The answer must consist of each line below that contains the word "size", copied in full.

• • • •

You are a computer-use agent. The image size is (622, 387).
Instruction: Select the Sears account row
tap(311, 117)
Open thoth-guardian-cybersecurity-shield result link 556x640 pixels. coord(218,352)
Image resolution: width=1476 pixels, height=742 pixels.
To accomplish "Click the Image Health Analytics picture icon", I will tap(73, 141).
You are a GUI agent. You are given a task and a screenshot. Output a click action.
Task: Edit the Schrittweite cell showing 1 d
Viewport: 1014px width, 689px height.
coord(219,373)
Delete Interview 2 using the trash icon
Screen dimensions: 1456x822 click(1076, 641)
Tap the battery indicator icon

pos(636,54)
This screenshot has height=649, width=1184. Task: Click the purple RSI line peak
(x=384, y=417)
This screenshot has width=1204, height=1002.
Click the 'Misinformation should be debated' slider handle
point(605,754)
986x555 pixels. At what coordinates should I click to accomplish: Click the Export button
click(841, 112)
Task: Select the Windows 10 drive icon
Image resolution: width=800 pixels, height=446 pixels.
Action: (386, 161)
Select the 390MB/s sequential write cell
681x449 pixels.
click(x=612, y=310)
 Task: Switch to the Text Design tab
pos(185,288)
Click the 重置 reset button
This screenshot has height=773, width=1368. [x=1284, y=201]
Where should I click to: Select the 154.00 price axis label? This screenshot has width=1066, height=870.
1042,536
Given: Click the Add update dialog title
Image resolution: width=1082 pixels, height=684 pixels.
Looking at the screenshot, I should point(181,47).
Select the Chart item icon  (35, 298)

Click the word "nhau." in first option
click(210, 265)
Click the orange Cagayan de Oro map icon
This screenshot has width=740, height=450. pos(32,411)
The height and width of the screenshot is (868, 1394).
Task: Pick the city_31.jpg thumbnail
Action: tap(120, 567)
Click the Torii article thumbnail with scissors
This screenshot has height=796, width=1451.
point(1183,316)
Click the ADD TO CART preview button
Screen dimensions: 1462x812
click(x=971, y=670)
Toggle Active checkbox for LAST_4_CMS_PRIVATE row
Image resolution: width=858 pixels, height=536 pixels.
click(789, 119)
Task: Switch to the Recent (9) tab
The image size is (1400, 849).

• • • •

**Written solution**
You are a computer-use agent. The image size is (622, 387).
The image size is (1400, 849).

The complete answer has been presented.